Published June 25, 2022

Northern Celebrations: Train now; train smart 

Written by
Patricia Stockdill
| The Dakotan
This Brittany, Huni, knows it’s only June but patiently awaits being released from her “down” command during an early morning training session. [Photo: Patricia Stockdill]
This Brittany, Huni, knows it’s only June but patiently awaits being released from her “down” command during an early morning training session. [Photo: Patricia Stockdill]

We’re just into the early days of summer’s official arrival but grouse season is right around the corner with its tentative Sept. 10 opening date.

Don’t blink, because the state’s resident waterfowl season is – once again tentative – slated to follow beginning Sept. 24.

And, of course, then it’s the revered (and, yes, still tentative until Gov. Doug Burgum signs the official hunting proclamation) Oct. 8 pheasant opener.

The big question of the day is “just how well-conditioned is that four-legged Hunting Maniac?”

Oh, sure, he or she was probably romping in the water whenever the family headed to the lake.

He or she probably romped in the yard already this summer.

That’s a good thing – a really good thing. .

But are they really, truly ready for the rigors of hunting season? Preseason conditioning and training shouldn’t start the day before the season opens. In reality, it should have started much earlier.

But take heart, it’s not too late for proper preparation, training tune-ups, and conditioning – and still be ready for hunting season. It is, after all, only early summer.

For starters, be smart about preseason conditioning by avoiding the heat of the day – take that four-legged Hunting Maniac out for a few minutes in the morning or evening.

Start gradually, let them rest, and always keep them hydrated. It’s not just people who need water for a life well-lived. Gradually build up their conditioning and exercise program.

Nestle Purina, the pet food company that also works closely with sporting dog programs, offers some other tips when it comes to training:

*Re-enforce basics. Friendly little reminders are good for dogs of all ages, especially because they know fall is coming. They’re more than ready and that means they’re more than excited.

It’s hard to contain excitement so take time to remind them they need to sit, stay, heel, and all of those other wonderful basic commands they know but don’t want to bother with because they’re focused on the upcoming hunting season.

*Don’t condone undesirable behavior. Yes, the Hunting Maniac really should retrieve the bird to hand, not jump out of the pickup or crate until released, or try to jump over the moon to grab a bird you’re carrying.

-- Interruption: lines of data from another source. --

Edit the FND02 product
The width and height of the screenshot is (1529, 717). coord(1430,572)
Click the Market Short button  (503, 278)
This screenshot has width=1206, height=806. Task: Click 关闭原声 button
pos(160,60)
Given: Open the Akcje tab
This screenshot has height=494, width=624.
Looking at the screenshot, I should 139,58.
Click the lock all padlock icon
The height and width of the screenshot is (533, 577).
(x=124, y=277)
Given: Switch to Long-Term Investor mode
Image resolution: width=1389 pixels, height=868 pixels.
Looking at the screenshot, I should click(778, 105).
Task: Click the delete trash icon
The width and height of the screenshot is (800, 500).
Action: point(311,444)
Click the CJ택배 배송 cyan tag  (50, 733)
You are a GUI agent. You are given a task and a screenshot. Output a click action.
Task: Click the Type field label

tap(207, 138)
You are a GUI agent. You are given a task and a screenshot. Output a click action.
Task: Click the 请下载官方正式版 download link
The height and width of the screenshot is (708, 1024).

*Re-create reality. Nothing is better than real life, in the field training. But let’s be honest – that’s not always possible. However, with a little imagination a backyard can double as a hunting simulator.

For example, duck hunters can practice having the dog sit in an area with limited visibility, spread out some duck or goose decoys, and work with him or her so they learn to patiently wait until given a command to retrieve.

Upland hunting situations can be re-created so the dog learns to follow hand signals.

And retrieving training can be as simple as tossing a training dummy. Some really neat ones on the market even look like a teal, mallard, pheasant, and Canada goose, complete with wiggly head and rope that doubles as its tail for ease of tossing. Plus they’re almost life-size.

*Whether it’s preseason training and conditioning or real world hunting, water really, truly is essential for people and dogs, alike.

They need frequent rests and water breaks, especially when afield early in the season. Just like people, dogs can become dehydrated and suffer heat exhaustion and heat stroke. Monitor their physical condition and activity during preseason exercise and training sessions.

Try adding a small quantity of broth to their water for dogs who don’t like to drink from a squirt bottle or bowl because they’re too excited to quit running, playing, training, and hunting.

The flip side to that are dogs who gulp too much water, which is also unhealthy. Put small quantities in the bowl to help prevent that beloved Hunting Maniac from drinking too much too fast.

So get out there.

Train. Condition. Teach.

Yes, it’s a busy time of year. But it’s important to take the steps from learning obedience to conditioning and progressing to the actual hunt and hunting season. If a dog is making mistakes it’s better to correct them sooner rather than late – before the real hunt begins.

And remember, hunting season will be here before we know it.